Another thing is that I didn’t have my little truth teller (aka “tattle tale”) letting me know when the Taz “forgot” to brush his teeth, or when he fibbed at times that I asked if he had. I didn’t have my obedient child cleaning beside me, picking up the slack as the Taz lazily picked up, well, nothing. I was his entertainment since his sister wasn’t there to pick fights with him, and he was forced to stick by my side every time we left the house since my built-in babysitter was gone.
But most of all, this week I got a chance to get to know my kid better, and to appreciate him for who he is rather than who I have expected him to be.
Without his sister there, the Taz was a whole different kid. Suddenly, he had all the attention he needed, and wasn’t fighting to be seen or heard. He was more serious, and we had deeper conversations this week – real conversations. Without his sister there to take over for him, he quickly turned the corner from being a dependent child to being a responsible kid. I also realized just how easygoing the kid is. Whenever I needed to stop what he was doing so we could take care of yet another errand, he didn’t fight me on it.
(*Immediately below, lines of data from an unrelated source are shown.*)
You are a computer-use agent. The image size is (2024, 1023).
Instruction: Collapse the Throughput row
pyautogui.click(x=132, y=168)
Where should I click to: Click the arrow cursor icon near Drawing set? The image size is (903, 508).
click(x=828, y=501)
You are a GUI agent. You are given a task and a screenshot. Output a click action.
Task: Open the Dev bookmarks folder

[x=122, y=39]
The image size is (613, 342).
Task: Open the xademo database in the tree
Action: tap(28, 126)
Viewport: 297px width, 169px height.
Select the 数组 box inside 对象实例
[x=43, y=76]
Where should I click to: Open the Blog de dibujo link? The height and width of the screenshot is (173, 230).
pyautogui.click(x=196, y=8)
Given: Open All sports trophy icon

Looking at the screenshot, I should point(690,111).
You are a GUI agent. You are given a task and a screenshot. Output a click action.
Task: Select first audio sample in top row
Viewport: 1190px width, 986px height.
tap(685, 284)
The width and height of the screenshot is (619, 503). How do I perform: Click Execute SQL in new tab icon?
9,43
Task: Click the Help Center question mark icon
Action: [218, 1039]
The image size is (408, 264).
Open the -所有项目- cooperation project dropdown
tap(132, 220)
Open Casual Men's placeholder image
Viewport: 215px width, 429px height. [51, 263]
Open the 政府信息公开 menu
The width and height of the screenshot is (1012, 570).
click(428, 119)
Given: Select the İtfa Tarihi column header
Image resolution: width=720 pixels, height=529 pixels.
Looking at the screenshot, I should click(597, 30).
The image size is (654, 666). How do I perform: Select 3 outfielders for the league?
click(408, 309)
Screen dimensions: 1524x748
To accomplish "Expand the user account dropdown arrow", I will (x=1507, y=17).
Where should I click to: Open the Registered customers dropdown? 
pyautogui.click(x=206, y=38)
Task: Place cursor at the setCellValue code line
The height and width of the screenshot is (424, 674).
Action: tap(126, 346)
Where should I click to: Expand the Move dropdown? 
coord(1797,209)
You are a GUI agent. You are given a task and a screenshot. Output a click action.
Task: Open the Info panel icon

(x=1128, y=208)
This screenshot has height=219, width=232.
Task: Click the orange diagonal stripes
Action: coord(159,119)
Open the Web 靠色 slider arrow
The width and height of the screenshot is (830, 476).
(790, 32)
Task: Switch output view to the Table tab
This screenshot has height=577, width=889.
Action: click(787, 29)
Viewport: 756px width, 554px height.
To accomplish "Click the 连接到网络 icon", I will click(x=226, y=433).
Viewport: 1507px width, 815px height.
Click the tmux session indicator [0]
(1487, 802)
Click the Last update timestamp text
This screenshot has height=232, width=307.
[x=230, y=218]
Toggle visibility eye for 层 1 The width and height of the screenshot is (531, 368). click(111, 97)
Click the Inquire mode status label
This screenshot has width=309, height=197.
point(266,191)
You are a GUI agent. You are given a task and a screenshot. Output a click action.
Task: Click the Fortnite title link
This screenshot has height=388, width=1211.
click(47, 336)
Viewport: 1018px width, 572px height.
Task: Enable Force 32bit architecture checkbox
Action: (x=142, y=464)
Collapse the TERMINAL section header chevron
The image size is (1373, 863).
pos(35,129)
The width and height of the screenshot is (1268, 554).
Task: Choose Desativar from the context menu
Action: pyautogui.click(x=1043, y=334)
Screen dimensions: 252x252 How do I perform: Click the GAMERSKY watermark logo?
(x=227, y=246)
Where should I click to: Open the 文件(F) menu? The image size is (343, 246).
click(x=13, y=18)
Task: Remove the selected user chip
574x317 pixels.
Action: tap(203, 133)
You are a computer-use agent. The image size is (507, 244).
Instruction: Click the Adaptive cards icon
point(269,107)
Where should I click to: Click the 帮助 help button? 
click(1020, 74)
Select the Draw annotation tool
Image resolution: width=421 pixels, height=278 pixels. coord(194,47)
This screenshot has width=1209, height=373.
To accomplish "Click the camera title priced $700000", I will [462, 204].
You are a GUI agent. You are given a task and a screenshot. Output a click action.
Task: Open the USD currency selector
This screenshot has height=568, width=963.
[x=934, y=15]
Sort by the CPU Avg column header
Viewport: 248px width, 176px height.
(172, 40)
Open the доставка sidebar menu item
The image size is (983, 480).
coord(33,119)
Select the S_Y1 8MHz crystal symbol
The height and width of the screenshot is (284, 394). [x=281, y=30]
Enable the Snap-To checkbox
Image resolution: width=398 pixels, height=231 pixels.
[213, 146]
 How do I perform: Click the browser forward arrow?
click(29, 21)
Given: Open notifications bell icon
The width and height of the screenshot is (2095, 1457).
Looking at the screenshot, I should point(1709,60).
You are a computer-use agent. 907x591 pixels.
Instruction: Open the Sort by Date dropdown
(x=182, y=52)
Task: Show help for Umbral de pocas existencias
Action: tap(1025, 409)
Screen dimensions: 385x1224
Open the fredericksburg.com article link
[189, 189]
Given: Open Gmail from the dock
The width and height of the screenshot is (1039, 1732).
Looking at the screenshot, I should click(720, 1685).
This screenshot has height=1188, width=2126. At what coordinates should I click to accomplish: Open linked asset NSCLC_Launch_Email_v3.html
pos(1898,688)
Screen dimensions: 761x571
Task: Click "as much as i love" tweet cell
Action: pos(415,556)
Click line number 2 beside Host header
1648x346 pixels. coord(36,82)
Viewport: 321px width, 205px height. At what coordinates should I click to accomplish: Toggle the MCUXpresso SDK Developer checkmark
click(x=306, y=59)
And while in the car, we’d chat about just about everything.
In a perfect world, parents would be able to give their kids a significant amount of their undivided attention, getting to know each child as a separate human being with different goals and dreams and interests than their brothers and sisters. In the real world, time has a way of slipping past us. The daily grind of everyday life takes precedence over slowing down and enjoying a soul to soul conversation with each child, one on one. With more than one kid, the time spent with each child individually grows significantly smaller.
But we still have expectations for our children. And we expect them to be fulfilled. Good grades, a clean room, telling the truth, toeing the line… And when they disappoint us, when they make dumb decisions or do stupid things, we get mad and tell them so – that we expect better from them. Perhaps sometimes we are expecting too much. Perhaps we are missing the point on loving our children for who they really are. Perhaps we are expecting them to be someone they aren’t. And perhaps who they are as their own person is being drowned out by who they are as a younger sibling.
This week I was able to see past the kid I had been pegging him out to be. And I was able to see this intelligent being that was perfectly capable of acting 9 years old – and beyond. He didn’t have an older sister bossing him around and telling him what to do, therefore he could make his own decisions for himself. And I also got the chance to be reintroduced to the Taz – a kid who likes long talks in the car, racing to the other end of the block, reading up on the scores of the latest ball game, creating Lego masterpieces, skateboarding with his friends, any electronic gadget that has games on it, and being the only kid getting his mother’s attention.
This summer it is my goal to spend more individual quality time with each of my kids, letting them have a chance to take a break from being a sibling and getting to know them as just DQ or just Taz. I urge you to make it your goal, as well, with each of your children.